• _Text passage_:
--- --- ---

Defendant: ‘I am completely sorry and heartbroken about that deputy’

Jurors see confession on news reporter’s cell phone video

 

Jurors aren’t just hearing the details in the capital murder trial of Cory Godbolt, a Bogue Chitto man accused of killing eight people including a sheriff’s deputy.

They’re seeing them, too.

Jurors Sunday saw taped cell phone video footage of Godbolt, 37, sitting in handcuffs, bleeding from a gunshot wound to his right arm. He was arrested near the scene of the third set of fatal shootings May 28, 2017.

“I’m completely sorry and heartbroken about that deputy,” Godbolt is seen and heard telling Franklin County Sheriff’s deputy Arturo DeLa Garza.

He told DeLa Garza to check his daughter’s cell phone and look at the text he’d sent his wife, Sheena Godbolt. She is now divorced and uses the name Sheena May. “I wasn’t going to let the police tell me I’m not going to see my children.”

Godbolt is charged with four counts of capital murder, four counts of murder, one count of attempted murder, two counts of kidnapping and one count of armed robbery.

He is accused of killing Lincoln County Sheriff’s deputy William Durr, his mother-in-law Barbara Mitchell, his sister-in-law Toccara May and her aunt Brenda May at Mitchell’s home on Lee Drive, 11-year-old Austin Edwards and 18-year-old Jordan Blackwell at Blackwell’s home on Coopertown Road and married couple Ferral and Sheila Burage at their home on East Lincoln Road.

Fourteenth District Attorney Dee Bates  is seeking the death penalty.

Several times Sunday, the jury heard testimony of an event, and then were shown footage of the event on a 70-inch screen on the wall of the Pike County circuit courtroom. 

McComb Police Chief Damian Gatlin took the stand. When the murders took place in 2017, Gatlin was an investigator with the Lincoln County Sheriff’s Office, a member of the SWAT team and a friend of deputy Durr. He also knew the other victims, some better than others. Talking about Jordan and Austin caused the lawman to choke back tears.

--- --- ---

• _Brief_:
Answer from the news report on the Godbolt trial:
(a) How old is Cory Godbolt?
(b) Who is seeking the death penalty?
(c) What size is the screen on which the jury was shown footage?

--- --- ---

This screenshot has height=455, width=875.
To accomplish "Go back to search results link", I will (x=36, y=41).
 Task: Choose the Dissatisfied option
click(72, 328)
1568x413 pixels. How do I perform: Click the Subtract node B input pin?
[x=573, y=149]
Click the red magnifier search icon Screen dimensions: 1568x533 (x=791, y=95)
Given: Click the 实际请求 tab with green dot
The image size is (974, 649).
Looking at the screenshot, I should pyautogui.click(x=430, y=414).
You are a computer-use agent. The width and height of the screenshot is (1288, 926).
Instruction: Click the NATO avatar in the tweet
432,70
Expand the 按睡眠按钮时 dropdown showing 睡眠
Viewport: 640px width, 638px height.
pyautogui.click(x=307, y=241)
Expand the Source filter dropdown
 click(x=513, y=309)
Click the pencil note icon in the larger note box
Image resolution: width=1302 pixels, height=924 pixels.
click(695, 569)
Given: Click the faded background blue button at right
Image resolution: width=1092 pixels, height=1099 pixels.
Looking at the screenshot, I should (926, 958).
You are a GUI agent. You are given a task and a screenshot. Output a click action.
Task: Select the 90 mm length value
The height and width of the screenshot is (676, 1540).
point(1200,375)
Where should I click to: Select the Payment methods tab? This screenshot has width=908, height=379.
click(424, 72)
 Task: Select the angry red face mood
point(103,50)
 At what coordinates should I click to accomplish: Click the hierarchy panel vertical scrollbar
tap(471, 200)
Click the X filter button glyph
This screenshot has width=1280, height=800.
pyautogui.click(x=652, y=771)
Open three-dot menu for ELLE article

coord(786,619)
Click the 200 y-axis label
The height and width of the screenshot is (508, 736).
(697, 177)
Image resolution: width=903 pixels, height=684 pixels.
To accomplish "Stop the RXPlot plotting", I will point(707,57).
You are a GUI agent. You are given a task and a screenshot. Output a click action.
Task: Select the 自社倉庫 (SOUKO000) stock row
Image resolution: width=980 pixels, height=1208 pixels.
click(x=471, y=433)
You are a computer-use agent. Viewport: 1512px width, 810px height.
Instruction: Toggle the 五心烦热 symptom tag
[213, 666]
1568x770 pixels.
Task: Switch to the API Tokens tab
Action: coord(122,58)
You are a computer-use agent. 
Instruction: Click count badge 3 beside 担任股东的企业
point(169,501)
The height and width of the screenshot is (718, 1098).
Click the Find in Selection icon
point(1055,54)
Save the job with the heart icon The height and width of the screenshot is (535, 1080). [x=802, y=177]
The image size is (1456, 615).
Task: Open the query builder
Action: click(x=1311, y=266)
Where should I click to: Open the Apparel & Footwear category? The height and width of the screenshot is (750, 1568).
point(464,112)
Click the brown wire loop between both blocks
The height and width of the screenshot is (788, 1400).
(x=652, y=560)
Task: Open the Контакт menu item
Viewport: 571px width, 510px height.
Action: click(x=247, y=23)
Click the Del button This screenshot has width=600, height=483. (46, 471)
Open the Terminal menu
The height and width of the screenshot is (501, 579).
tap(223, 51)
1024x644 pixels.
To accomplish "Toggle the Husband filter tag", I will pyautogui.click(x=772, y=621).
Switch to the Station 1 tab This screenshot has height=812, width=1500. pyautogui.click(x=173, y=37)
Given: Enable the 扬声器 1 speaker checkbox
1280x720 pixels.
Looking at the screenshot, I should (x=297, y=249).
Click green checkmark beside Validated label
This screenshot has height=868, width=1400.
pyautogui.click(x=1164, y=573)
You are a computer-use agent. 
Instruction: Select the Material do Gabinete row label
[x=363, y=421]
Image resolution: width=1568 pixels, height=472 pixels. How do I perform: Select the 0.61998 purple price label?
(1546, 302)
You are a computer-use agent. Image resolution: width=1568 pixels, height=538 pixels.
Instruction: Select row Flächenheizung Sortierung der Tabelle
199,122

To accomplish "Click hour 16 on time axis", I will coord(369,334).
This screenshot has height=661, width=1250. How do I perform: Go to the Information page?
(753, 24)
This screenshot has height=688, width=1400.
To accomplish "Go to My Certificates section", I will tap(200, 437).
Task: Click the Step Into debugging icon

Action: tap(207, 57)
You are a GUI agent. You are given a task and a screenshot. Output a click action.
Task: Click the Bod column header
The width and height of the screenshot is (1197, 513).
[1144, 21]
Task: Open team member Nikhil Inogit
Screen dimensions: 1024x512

--- --- ---

• _Solution to the exercise_:
(a) 37
(b) Fourteenth District Attorney Dee Bates
(c) 70 inches